▸ Teks Bacaan:
┌──
A. Murtad
Murtad menurut bahasa adalah kembali dari
sesuatu. Sedangkan menurut istilah syariat, murtad adalah kufurnya seorang
muslim dengan ucapan yang jelas (sharih), teks dan atau perbuatan yang
mengarahkan atau menunjukkan kepada kekufuran.[1]
Imam Nawawi secara
panjang menjelaskan dalam kitab Minhaj al-Thalibin:
)كتاب
الردة ( هي قطع الإسلام بنية أو قول
كفر أو فعل سواء قاله استهزاء أو عنادا أو اعتقادا فمن نفى الصانع أو الرسل أو كذب
رسولا أو حلل محرما بالإجماع كالزنا أو عكسه أو نفى وجوب مجمع عليه أو عكسه أو عزم
على الكفر غدا أو تردد فيه كفر والفعل المكفر ما تعمده استهزاء صريحا بالدين او جحودا
له كإلقاء مصحف بقاذورة وسجود لصنم أو شمس
Dalam syariat Islam, menjadi kafir setelah
sebelumnya memeluk agama Islam, bukan perkara sederhana. Orang yang tadinya
muslim lalu berpindah atau kembali ke dalam agama lama, hukumnya murtad. Dan
orang yang murtad itu sudah dipastikan masuk neraka dan tidak akan keluar lagi
dari situ selama-lamanya, kecuali bila dia sempat bertaubat dan kembali ke
pangkuan Islam sebelum matinya.
└──
▸ Data yang Diberikan:
┌──
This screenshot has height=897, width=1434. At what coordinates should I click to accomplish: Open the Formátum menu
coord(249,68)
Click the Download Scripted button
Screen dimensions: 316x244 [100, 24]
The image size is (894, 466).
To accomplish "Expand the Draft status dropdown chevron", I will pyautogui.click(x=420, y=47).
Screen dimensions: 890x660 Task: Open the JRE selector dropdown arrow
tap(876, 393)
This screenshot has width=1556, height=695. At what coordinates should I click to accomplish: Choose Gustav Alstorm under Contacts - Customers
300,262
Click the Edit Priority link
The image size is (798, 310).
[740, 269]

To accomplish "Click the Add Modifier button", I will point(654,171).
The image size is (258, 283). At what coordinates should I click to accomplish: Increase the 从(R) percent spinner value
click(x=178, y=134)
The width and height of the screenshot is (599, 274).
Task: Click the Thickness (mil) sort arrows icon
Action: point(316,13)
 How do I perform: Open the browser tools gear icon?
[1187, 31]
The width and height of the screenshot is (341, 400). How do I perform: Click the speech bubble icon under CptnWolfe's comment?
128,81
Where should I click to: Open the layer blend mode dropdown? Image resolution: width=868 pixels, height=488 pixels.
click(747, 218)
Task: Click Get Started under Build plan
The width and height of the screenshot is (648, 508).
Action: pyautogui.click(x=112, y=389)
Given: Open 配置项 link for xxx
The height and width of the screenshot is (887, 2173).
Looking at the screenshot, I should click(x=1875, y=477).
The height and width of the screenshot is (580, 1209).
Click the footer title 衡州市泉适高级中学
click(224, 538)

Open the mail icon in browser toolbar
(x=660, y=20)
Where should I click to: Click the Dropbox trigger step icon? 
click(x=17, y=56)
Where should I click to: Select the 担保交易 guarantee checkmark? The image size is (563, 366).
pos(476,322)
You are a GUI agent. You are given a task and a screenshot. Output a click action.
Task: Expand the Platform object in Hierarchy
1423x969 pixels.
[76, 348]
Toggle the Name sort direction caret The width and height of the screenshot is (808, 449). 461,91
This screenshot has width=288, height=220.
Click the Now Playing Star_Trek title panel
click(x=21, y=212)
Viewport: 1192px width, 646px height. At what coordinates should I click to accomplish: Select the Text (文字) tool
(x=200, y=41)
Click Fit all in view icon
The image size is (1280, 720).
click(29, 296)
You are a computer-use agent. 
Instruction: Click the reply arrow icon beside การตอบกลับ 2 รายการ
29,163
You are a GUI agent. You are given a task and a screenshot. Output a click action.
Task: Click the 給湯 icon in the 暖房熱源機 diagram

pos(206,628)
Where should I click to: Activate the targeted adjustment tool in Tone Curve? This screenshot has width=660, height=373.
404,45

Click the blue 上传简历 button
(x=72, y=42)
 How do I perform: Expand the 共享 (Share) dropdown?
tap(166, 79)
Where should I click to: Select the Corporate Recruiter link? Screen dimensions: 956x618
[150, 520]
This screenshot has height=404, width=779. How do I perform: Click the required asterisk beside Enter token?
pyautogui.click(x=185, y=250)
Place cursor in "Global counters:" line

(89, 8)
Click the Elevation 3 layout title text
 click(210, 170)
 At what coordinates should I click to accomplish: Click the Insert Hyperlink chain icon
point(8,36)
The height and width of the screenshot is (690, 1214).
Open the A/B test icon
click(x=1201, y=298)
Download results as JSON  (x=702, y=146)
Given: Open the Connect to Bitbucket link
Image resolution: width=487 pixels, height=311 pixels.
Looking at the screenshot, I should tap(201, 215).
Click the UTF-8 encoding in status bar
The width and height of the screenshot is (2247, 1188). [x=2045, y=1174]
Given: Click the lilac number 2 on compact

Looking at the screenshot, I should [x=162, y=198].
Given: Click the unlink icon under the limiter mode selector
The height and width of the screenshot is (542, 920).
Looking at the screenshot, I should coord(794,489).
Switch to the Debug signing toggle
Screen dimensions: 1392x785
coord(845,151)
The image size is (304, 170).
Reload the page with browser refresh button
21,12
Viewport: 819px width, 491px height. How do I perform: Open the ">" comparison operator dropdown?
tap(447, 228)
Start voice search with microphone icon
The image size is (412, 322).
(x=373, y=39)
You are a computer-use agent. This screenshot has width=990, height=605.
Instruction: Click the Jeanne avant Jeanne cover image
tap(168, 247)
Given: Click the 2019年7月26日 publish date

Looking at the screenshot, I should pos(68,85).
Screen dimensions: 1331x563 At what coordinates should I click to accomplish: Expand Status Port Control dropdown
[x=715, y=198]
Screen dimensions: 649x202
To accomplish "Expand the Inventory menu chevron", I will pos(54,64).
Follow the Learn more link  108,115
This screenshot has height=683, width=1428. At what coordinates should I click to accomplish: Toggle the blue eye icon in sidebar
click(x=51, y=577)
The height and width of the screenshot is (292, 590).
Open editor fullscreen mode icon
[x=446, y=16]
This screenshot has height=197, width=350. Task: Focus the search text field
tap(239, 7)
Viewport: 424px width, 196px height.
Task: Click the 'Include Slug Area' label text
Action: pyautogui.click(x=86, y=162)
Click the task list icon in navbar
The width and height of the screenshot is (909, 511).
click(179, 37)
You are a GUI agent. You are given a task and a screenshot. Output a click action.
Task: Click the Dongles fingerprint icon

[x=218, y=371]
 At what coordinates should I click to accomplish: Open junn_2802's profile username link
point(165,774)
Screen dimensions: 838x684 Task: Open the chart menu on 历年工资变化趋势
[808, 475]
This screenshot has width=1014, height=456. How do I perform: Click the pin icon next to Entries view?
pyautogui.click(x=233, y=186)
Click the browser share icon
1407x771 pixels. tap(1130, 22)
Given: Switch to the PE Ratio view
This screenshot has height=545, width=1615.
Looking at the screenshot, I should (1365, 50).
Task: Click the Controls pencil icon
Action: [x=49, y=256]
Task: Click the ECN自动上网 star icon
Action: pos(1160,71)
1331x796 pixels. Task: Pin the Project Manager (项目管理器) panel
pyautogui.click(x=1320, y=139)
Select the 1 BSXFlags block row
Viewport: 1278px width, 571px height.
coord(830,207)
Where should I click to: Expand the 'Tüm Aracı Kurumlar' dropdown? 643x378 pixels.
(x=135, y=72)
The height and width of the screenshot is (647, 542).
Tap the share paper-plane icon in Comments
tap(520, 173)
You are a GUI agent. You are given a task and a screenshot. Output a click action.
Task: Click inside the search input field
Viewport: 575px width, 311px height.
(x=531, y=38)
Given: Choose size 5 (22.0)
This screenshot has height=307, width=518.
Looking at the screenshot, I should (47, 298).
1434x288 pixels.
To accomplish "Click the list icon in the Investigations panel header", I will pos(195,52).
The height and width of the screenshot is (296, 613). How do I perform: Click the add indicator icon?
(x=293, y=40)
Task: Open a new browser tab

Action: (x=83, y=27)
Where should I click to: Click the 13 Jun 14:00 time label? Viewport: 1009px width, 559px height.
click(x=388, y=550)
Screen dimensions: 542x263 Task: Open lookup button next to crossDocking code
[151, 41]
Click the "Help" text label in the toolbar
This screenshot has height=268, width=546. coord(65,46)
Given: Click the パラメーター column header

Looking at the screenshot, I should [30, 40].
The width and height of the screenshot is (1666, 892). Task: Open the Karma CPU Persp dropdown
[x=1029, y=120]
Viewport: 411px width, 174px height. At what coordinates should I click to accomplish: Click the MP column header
└──
▸ Tugas Singkat 1: Cetak ulang seluruh teks tentang murtad tanpa mengubah apa pun.
▸ Tugas Singkat 2: Pada catatan, mulailah dari baris yang memuat "Open the mail icon in browser toolbar" dan berhenti setelah baris yang memuat "pos(476,322)". Tulis ulang baris-baris itu saja beserta permintaannya, dan skalakan setiap koordinat dalam jawaban dengan mengalikannya 0,9 lalu membulatkannya ke bilangan bulat (nilai setengah dibulatkan ke atas).

▸ Jawaban Latihan 1:
A. Murtad
Murtad menurut bahasa adalah kembali dari
sesuatu. Sedangkan menurut istilah syariat, murtad adalah kufurnya seorang
muslim dengan ucapan yang jelas (sharih), teks dan atau perbuatan yang
mengarahkan atau menunjukkan kepada kekufuran.[1]
Imam Nawawi secara
panjang menjelaskan dalam kitab Minhaj al-Thalibin:
)كتاب
الردة ( هي قطع الإسلام بنية أو قول
كفر أو فعل سواء قاله استهزاء أو عنادا أو اعتقادا فمن نفى الصانع أو الرسل أو كذب
رسولا أو حلل محرما بالإجماع كالزنا أو عكسه أو نفى وجوب مجمع عليه أو عكسه أو عزم
على الكفر غدا أو تردد فيه كفر والفعل المكفر ما تعمده استهزاء صريحا بالدين او جحودا
له كإلقاء مصحف بقاذورة وسجود لصنم أو شمس
Dalam syariat Islam, menjadi kafir setelah
sebelumnya memeluk agama Islam, bukan perkara sederhana. Orang yang tadinya
muslim lalu berpindah atau kembali ke dalam agama lama, hukumnya murtad. Dan
orang yang murtad itu sudah dipastikan masuk neraka dan tidak akan keluar lagi
dari situ selama-lamanya, kecuali bila dia sempat bertaubat dan kembali ke
pangkuan Islam sebelum matinya.

▸ Jawaban Latihan 2:
Open the mail icon in browser toolbar
(x=594, y=18)
Where should I click to: Click the Dropbox trigger step icon? 
click(x=15, y=50)
Where should I click to: Select the 担保交易 guarantee checkmark? The image size is (563, 366).
pos(428,290)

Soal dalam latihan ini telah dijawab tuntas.